Mister (a sweet and funny story I will share at some point) had started a new job at a hospital about 2 hours from our home base about 2 months before. We found a beautiful apartment near his job and had started to settle in to a new routine. He would leave for work early Monday morning. I would stay behind to pack up for our week at the apartment and to give out dog Baxter more time at the house. So the text came on that Monday morning after an attempt to call me. I was outside with Mr.Brown ( don’t you all have several nicknames for your animals?) doing what we all do when we don’t know any better, complaining about something completely meaningless..completely inconsequential. I mean, how dare he take so long to poop. Didn’t he know I had things to do? Why does it have to take him half an hour to find the right spot? But then it finally happened. Yay! The dog pooped so I could head back inside. I picked up my phone and there it was, the text that would change everything forever.

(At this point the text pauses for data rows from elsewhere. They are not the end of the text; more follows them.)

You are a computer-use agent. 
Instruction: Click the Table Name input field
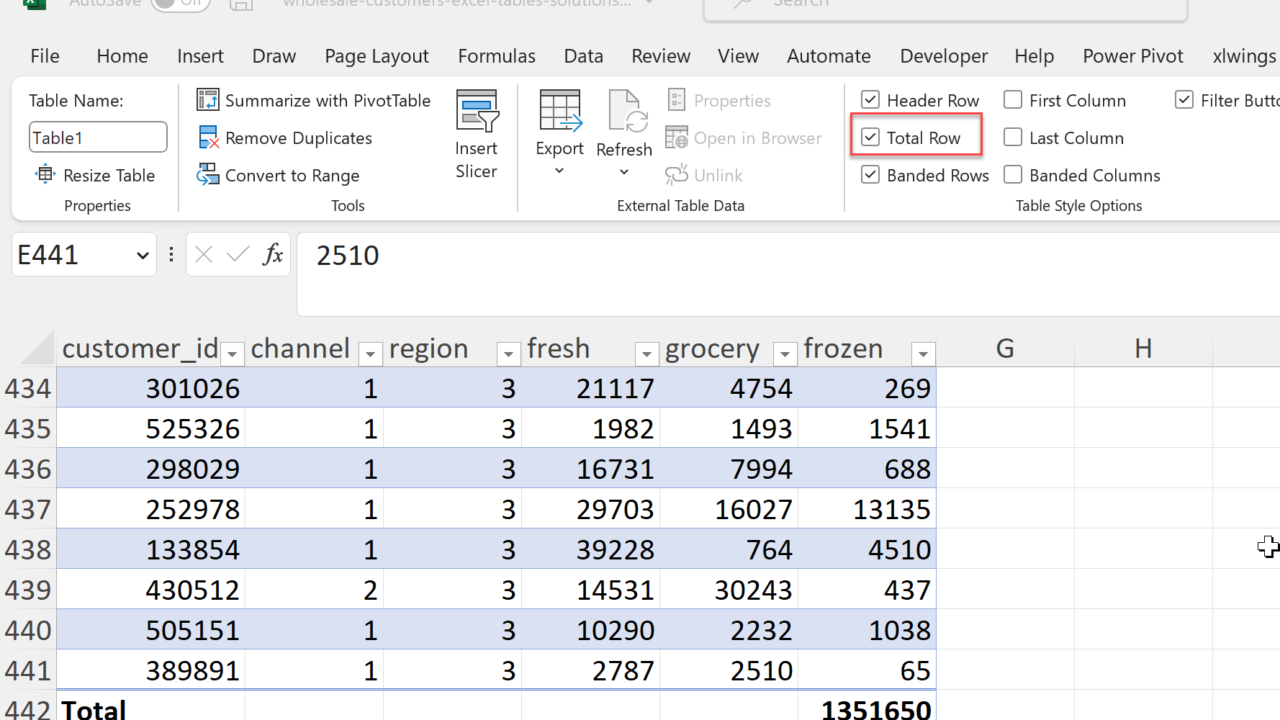(x=98, y=138)
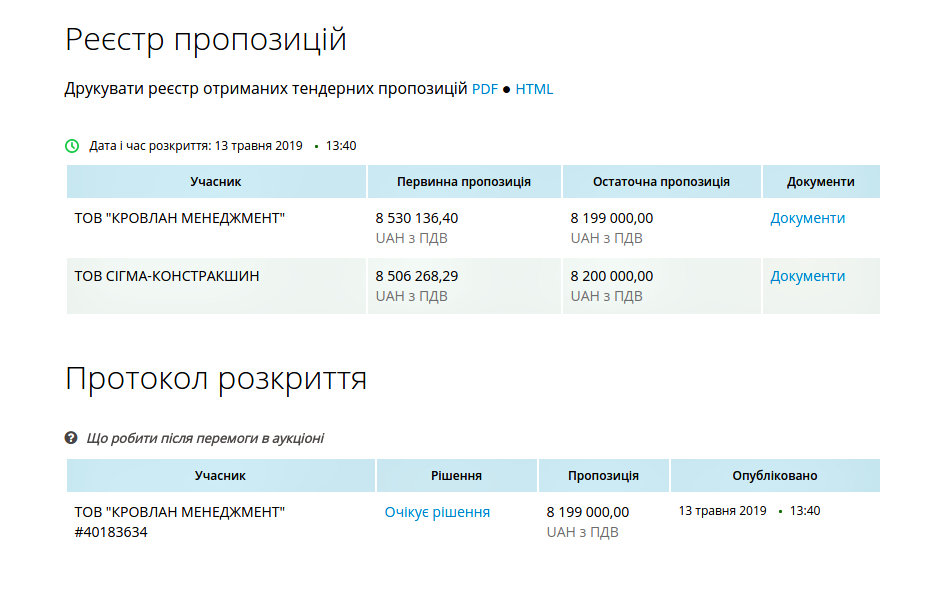Viewport: 946px width, 590px height.
Task: Open the PDF version of the registry
Action: coord(484,89)
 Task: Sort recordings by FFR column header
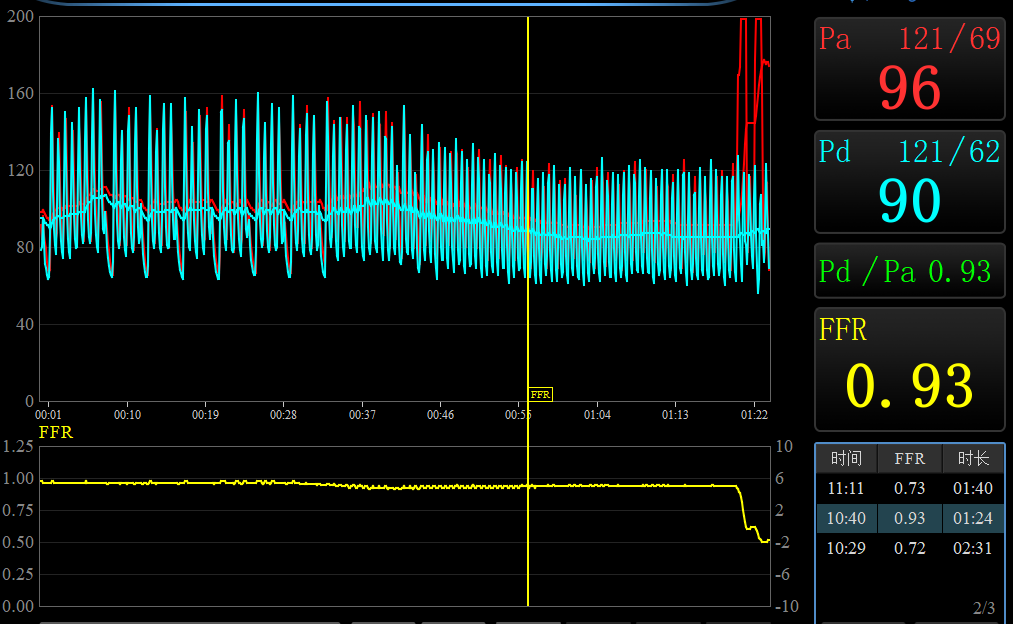click(909, 458)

There’s so much to tell all of you about, so much that happened between then and now. So much of it I remember in great detail, too much probably. Other days are a blur. All of them passed in shock. But yet here I am, in the after.

That’s what we started to call it shortly after his diagnosis. When we had to talk about it, the reality of glioblastoma. You can google the word, glioblastoma. You don’t need any formal medical training to see the first thing that will come up is “average survival is 12-18 months.” Statistically speaking 25% of glioblastoma patients survive one year. 5% survive more than 5 years. But then there are the rare unicorns, the less than 1% that get more than 10 years. So that’s what you hope for, pray for, beg the universe for. Please, please universe, please let us be in that less than 1%. Please let us be unicorns.

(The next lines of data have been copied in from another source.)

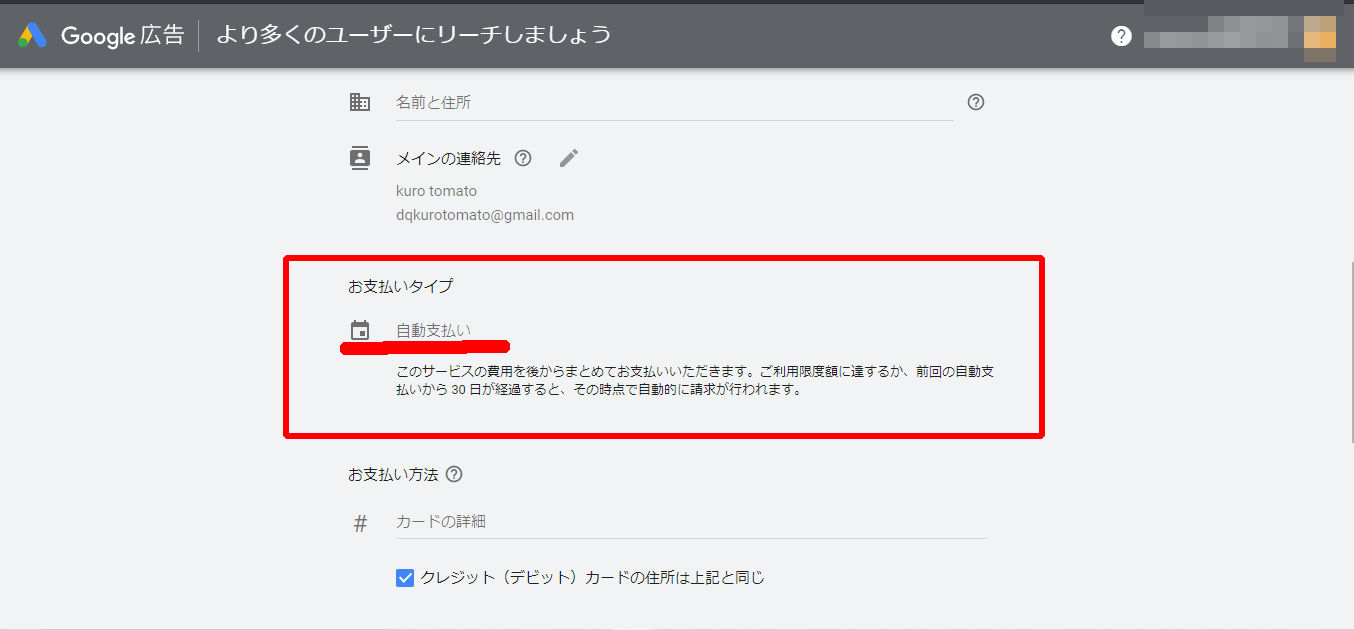This screenshot has height=630, width=1354.
Task: Click the クレジット（デビット）カードの住所は上記と同じ label
Action: click(592, 577)
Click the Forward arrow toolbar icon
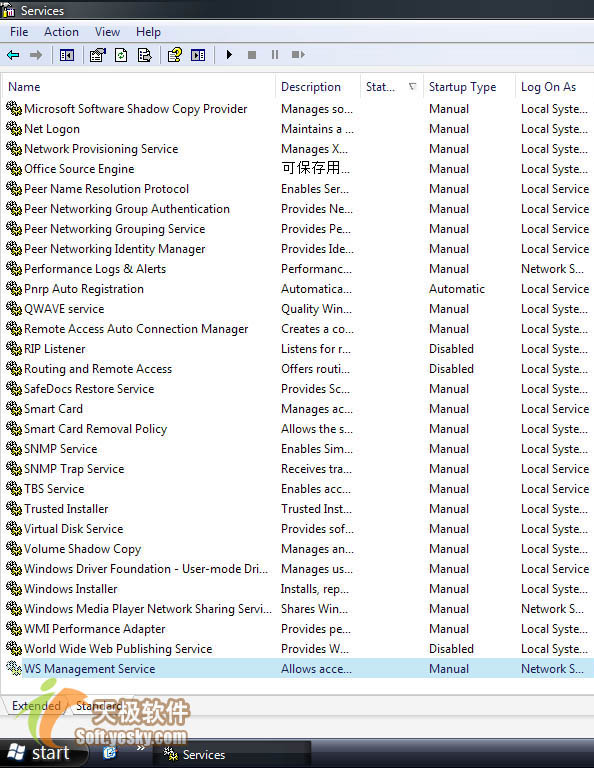The image size is (594, 768). [36, 55]
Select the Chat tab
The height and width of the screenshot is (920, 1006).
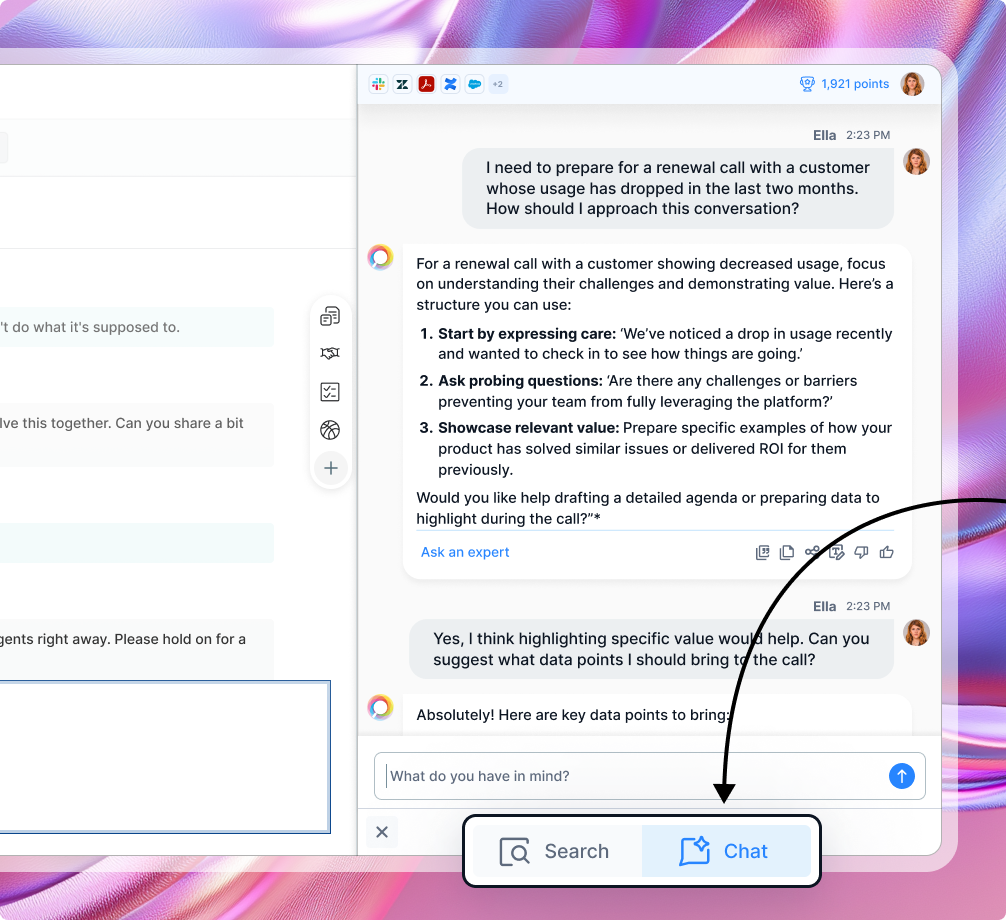(x=725, y=851)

But as time goes by; time filled with craniotomies, radiation therapy, chemotherapy, immunotherapy, physical and occupational therapy, endless research and doctors appointments, endless hours of driving and crying reality starts to creep in. You start to acknowledge that there will be an after and there are things you need to talk about, decisions that need to be made. So it really started as “the after part.” He or I would say “can we talk about the after part?” Because no one, and I mean no one wants to start a conversation with their partner with “so after you/I die….” No one wants to have any of those conversations with anyone they love. So it made it slightly better, minutely less painful, just a tiny bit easier to start whatever conversation that needed to happen when we knew one of us was going to be here without the other way sooner than we had expected.

So here I am guys, in the after. Still standing most days. I’m a little bung up (please google if not from Maine). I’ve got a hair trigger fight or flight. I feel like I’ve been broken into a million pieces and am starting to slowly glue myself back together. And I now realize that when those pieces are finally back together that the finished project may look nothing like it did before. But that’s okay.

I needed to start writing things down; the stories, the memories, the giant tangle of thoughts that are clogging up my brain now. I’m hoping it will quiet things down up there. Maybe I will some day sleep through the night, get some of my attention span back, maybe finish reading a book or two. At the very least maybe the constant spinning in my head will stop.

I promise not every post will be sad. We shared an amazing life together so I also want to share stories about all of that, all of the wonderful and crazy things we did together. Obviously some will be sad, some will be gut wrenching, and some will contain triggers for some of you. I will try to warn you about triggers but let’s be honest, I won’t always know or be able to do that. Please know that I will try.

That’s it for now. Thanks for reading. Thanks for meeting me here in the after.